Não é certamente nessa notícia que encontrarei o “bom dia, dona”
que procuro.
Vai
ver que é nesta aqui, sobre a agremiação local, e é claro que vou
já saber em que dia é o chá dançante. Leio: “Solicitamos a
colaboração dos vates que não residem, bem como pedimos retratos
aos aedos da terra de Bicudo Leme.”
Bem,
mas neste artigo assinado por um médico vou encontrar o bom doutor
com sua maleta. O doutor diz no entanto que “no veículo do beijo
viajam gostosamente os micróbios”. Não faz mal, errei de
consultório e, como na cidade, caí num especialista.
Sim,
mas pelo menos nessa coluna de reclamações ficarei sabendo das
agruras ocultas, do que o político prometeu, do que Deus mandou
falecer antes do tempo, da chuva que inundou as ruas e alagou os
campos. Leio: “Pedimos providências enérgicas para minorar o
sofrimento dos que, além de serem os baluartes da procriação,
ainda o são da grandeza da Pátria!” E, herméticos, não me
contam qual é o sofrimento, não me explicam sequer se baluartes da
procriação são as mães e os pais ou os criadores de gado.
Vejo
o retrato de um figurão que visitou o Rio, uma das pessoas “que
elaboram planos para vir a inspirar o aroma sedutor que propaga por
todo o mundo a Cidade Maravilhosa”. Para ele, então, quem está
no lugar certo sou eu? O bondinho do Pão de Açúcar, “esse
veículo aéreo áptero de locomoção suspensa”. Dessa até
gostei, só que era inútil a redundância de “aéreo”, qualquer
um “sente” que “áptero” só poderia ser coisa que voa, mesmo
que o dicionário defina como “sem asas”.O Cristo do Corcovado é
o “mausoléu brasileiro”, na Quinta da Boa Vista o museu “entorna
relíquias”. “Sim, meus leitores, se apreciarmos o Rio de
Janeiro, em pleno palco, quando iniciado o espetáculo, é
apresentado este cenário deslumbrante, onde os espectadores,
extasiados pela vaidade natural do homem moderno, deixam-se frustrar
pelas maquilagens das coristas, como também, pelas plásticas
suscitantes das vedetas, com cuja graça e humorismo dissimulados
procuram elas envolver a grande plateia, em busca de atrações e
renomes.”
Como
se divertiu no Rio, esse aí, e só está contanto metade da
história. “Frustrado”, não diria eu; “suscitado”, nem tem
dúvida. Tento sorrir, procuro corresponder com uma apoteose de
cordialidade.
Mas
a verdade triste é que “fui no Tororó beber água e não achei”,
como a gente cantava em Recife.
Pior
ainda, é que me pergunto: e quando de fato estive em Tororó, havia
mesmo água? Recordo-me de um conto de Graham Greene: o homem cansado
e vivido de repente lembra-se de que uma vez, quando menino,
apaixonara-se por uma menina loura e frágil, e lhe escrevera um
bilhete de amor. Como devia ser límpido aquele amor primeiro, de um
menino cândido e ardente. A única vez em que ele fora puro na vida!
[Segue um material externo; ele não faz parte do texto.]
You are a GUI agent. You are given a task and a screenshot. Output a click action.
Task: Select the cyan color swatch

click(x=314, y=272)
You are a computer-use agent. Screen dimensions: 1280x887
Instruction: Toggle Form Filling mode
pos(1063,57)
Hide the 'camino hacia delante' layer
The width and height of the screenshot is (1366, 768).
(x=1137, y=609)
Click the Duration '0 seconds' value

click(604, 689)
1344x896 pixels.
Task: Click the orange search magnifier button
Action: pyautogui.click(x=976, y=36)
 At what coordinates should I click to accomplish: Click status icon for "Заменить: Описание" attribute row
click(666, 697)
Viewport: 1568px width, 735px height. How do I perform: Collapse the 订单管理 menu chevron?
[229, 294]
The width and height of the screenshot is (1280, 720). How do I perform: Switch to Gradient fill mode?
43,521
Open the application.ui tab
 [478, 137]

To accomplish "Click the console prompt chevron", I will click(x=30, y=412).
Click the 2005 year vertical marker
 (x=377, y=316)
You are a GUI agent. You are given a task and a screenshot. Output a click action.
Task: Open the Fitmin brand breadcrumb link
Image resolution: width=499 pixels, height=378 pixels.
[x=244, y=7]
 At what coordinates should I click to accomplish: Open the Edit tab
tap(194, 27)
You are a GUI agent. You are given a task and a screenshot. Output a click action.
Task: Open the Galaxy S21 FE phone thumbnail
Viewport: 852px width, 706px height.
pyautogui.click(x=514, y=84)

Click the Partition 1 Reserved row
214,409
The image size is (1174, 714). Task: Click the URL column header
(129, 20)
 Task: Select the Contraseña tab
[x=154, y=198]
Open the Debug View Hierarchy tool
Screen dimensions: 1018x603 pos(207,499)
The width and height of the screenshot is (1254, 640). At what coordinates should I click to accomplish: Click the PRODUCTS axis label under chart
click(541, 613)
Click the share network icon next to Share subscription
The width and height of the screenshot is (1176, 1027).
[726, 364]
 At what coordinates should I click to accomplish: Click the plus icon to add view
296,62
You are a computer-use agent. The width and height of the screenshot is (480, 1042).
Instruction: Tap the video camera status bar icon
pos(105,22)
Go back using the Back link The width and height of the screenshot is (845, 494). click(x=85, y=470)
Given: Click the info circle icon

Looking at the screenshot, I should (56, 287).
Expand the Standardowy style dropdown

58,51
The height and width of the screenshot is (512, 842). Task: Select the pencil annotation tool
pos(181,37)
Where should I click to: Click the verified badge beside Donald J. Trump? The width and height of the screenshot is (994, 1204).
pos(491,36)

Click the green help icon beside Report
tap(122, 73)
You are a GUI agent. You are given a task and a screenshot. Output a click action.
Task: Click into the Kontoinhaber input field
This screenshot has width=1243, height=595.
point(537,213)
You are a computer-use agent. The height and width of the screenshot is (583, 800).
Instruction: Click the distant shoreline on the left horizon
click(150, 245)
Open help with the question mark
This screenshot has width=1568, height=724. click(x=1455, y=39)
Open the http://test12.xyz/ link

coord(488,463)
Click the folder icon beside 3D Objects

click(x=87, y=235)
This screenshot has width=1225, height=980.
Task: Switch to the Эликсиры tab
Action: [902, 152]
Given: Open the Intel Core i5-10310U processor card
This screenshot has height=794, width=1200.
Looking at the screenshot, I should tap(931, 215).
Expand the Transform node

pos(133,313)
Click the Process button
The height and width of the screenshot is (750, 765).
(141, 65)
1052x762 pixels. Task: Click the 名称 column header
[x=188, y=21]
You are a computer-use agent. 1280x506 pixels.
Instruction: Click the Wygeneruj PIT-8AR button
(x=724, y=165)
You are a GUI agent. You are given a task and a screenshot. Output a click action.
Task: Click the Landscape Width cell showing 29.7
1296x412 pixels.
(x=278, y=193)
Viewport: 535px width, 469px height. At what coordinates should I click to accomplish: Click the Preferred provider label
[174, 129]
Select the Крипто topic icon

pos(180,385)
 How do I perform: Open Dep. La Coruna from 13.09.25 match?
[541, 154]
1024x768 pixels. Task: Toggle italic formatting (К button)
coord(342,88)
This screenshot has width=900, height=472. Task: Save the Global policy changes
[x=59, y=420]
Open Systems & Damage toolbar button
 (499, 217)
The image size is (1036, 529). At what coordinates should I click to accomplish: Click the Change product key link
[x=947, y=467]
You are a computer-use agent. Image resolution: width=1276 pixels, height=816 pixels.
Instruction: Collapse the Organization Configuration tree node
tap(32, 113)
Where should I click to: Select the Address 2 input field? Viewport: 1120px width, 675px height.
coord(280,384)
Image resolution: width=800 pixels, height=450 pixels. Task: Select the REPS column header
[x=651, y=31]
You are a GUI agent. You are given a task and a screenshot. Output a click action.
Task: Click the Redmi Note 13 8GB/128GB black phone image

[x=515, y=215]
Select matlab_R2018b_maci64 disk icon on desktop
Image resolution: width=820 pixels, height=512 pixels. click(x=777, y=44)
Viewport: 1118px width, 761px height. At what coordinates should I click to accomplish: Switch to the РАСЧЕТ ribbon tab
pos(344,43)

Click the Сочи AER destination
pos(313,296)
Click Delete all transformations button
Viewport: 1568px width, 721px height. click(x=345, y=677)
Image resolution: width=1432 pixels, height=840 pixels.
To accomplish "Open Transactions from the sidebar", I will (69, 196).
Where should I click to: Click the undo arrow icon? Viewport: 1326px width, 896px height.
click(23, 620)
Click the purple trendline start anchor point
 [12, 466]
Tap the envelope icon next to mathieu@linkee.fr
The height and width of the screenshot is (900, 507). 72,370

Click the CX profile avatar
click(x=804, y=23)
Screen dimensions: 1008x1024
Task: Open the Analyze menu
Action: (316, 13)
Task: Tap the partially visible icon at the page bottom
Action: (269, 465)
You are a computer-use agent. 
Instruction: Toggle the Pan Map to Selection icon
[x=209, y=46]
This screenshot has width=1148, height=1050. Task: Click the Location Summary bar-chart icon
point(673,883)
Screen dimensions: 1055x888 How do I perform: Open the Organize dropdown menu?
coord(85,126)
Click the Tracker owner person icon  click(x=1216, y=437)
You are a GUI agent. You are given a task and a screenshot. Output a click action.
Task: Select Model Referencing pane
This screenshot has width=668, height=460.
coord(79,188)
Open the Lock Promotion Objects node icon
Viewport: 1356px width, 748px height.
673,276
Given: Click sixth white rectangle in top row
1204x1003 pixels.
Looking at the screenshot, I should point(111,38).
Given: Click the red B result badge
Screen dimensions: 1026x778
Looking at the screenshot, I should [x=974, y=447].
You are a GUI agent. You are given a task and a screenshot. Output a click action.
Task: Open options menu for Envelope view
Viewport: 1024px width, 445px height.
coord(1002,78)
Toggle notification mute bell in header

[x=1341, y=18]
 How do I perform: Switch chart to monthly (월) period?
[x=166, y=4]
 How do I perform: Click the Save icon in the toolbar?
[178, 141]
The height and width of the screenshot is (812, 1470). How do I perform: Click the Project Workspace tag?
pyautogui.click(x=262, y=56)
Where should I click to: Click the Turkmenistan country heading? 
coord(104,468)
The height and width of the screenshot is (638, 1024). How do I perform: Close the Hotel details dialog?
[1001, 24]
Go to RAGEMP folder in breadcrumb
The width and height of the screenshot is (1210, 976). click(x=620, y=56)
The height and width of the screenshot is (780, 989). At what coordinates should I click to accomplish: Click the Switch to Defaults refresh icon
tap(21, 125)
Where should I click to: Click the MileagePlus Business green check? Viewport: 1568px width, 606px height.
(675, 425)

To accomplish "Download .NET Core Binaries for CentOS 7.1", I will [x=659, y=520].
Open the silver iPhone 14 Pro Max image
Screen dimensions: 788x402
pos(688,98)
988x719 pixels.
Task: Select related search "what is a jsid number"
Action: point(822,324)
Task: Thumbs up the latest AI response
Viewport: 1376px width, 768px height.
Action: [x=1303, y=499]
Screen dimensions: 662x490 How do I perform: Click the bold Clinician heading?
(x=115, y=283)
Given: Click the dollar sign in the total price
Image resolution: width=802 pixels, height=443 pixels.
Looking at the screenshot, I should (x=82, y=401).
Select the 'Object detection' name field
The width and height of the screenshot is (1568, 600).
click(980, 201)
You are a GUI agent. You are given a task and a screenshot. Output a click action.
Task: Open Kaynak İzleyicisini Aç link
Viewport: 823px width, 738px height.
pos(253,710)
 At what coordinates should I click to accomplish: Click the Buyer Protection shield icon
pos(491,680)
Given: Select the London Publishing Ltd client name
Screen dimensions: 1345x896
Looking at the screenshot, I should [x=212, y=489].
Com nostalgia da pureza perdida, procura o bilhete que nunca tivera a
coragem de entregar. Acha-o enfim, com emoção desdobra o papelzinho
já amarelado. Era o bilhete de amor, sim. Onde, com horror, ele
descobre que escrevera apenas as mais ardentes pornografias.
Minha
província primeira existiu jamais? Ou, quem sabe, o que sempre
existiu foi a nostalgia da província.